I know that there are so many, like me, that are searching for love. Longing to be truly loved, seen and heard. The problem is, we are not being taught what and who love is. Love is described in First Corinthians 13:4-8; love is Jesus. I searched everywhere for love except the Bible. I encourage you to begin to search the Scriptures for love, and when you do, do not go looking for your definition of love and how you perceive it to be. Too often people search the Bible to fit their narrative and I guarantee you, it never will. Search with an openness to learn and allow the Holy Spirit to minister to you. Also have an understanding that love can look harsh when we don’t have the full picture. What do I mean by this?

Imagine you are walking on a pathway, taking in the beauty of the trees, feeling the gentle touch of the wind on your cheeks, inhaling the crisp autumn smell of wet fallen leaves. (I love Fall if you can’t tell) Someone else is also walking along this same pathway, but this person knows that at a certain time each day lightening strikes in a specific spot. At the time that the lightening is due to strike, you are about to be standing in the exact spot it strikes. The person, with no warning, runs up and pushes you to the ground and out of the way. In your mind, this random crazy person just attacked and hurt you for no reason. In your pain and frustration you lash out at the person; go charging towards them, yelling and maybe even cursing. All the while, the person is trying to explain what just happened and why they did what they did. Things can go one of two ways, maybe three. You either hear the person out and realize that they did what they did out of love for you. You ignore what that person is trying to say and you storm off choosing to hate that person and never get to know them. The third possible option, you get another opportunity to get to know that person and you use it to finally hear them out and have a beautiful friendship with them.

Too often we take that second scenario with Jesus and live our lives hating Him and never understanding who He truly is and just how much He loves us. Something happens in our lives and we blame God, instead of going to Him and asking Him for understanding in the situation. Jesus loves you so much, that if you come to Him for understanding; and I mean truly approach him as a child seeking answers, He will comfort you and eventually give you understanding.

If you have rejected God’s love due to some unfortunate circumstance or because you equated His love to someone claiming to be a Christian, I challenge you today to give Him another chance. Before you read the Bible, ask Him to remove all blindness from your mind and all hardness from your heart. Ask the Holy Spirit to speak to you through the Scripture and allow you to see who Jesus is. The book of John is a great book to read to get to know Christ if I might add. I want everyone to experience and accept the love of Jesus Christ and it saddens me to know that many will continually choose to reject Him.

So, if you are like me; searching for love through sex, people pleasing, becoming someone you are not. I want you to know that you will never find love that way, you will continually be hurt over and over. You will be let down every time. Your foundation will just keep getting patched up with sand that will soon blow away over and over again. Don’t stop your search, just begin your search in a new direction. Begin your search in Christ and by reading His Word; the Bible. I pray that this has helped you in some way and I promise I will eventually get better at writing and conveying my thoughts in these blogs.
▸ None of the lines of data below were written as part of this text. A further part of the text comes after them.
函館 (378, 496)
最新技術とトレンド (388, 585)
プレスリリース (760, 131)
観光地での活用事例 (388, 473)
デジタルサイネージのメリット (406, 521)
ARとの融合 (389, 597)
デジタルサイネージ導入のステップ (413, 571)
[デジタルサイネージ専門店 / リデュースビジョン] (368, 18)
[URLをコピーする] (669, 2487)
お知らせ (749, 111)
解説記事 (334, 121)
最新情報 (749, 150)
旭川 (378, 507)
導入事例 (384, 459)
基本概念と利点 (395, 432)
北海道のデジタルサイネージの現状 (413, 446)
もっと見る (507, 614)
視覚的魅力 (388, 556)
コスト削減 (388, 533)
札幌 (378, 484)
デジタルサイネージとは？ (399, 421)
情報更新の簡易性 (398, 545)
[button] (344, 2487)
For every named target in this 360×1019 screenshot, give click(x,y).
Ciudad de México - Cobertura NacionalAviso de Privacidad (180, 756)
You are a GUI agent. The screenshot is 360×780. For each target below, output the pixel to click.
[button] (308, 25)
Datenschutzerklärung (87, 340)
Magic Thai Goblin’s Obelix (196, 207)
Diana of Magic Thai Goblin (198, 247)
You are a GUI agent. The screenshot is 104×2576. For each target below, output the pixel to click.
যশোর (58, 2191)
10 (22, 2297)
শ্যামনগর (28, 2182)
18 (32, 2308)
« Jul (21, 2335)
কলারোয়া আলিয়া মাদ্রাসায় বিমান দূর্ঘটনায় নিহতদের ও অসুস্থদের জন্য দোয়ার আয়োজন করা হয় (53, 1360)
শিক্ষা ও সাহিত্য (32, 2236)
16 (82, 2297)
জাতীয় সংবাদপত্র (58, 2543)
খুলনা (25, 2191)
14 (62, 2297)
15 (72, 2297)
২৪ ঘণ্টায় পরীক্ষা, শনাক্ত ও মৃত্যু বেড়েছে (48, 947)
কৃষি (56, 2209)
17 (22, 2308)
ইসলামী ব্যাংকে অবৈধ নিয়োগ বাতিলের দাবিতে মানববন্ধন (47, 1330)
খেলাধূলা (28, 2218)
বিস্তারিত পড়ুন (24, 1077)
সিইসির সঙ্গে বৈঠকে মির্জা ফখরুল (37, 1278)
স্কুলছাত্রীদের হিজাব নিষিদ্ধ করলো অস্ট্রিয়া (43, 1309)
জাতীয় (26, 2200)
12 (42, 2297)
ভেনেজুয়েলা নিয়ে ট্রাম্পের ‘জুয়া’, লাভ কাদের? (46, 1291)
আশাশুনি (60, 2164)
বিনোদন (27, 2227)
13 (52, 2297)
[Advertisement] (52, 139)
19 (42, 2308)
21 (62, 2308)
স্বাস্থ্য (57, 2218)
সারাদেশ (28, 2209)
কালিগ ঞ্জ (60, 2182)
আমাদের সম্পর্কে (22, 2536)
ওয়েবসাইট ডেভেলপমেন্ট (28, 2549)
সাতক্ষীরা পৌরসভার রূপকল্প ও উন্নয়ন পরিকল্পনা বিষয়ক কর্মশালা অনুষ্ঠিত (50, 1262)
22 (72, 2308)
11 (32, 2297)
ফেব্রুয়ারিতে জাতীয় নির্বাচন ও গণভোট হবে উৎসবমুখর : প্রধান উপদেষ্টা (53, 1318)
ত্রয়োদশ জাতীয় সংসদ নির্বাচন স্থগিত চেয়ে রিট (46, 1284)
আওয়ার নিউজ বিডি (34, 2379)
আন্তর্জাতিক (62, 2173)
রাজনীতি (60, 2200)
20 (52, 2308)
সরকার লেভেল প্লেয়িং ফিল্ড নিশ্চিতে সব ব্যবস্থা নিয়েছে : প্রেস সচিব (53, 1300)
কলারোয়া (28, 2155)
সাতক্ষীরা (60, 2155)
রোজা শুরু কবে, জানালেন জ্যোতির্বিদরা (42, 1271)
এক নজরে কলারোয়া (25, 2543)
You are loved, even if you are living in sin as you are reading this; know that Jesus loves you so much that His mercy is still giving you time to turn away from your sinful lifestyle and commit yourself to Him. Stop looking for a reason to rebel or thinking there is safety in your ignorance. Just stop, look over your life, and take a moment to see if it aligns with the Word of Jesus Christ. If it does not, allow the Holy Spirit to begin to convict you and allow the love of Jesus Christ to touch every part of your life. I promise you, you will finally have found what you are so desperately searching for.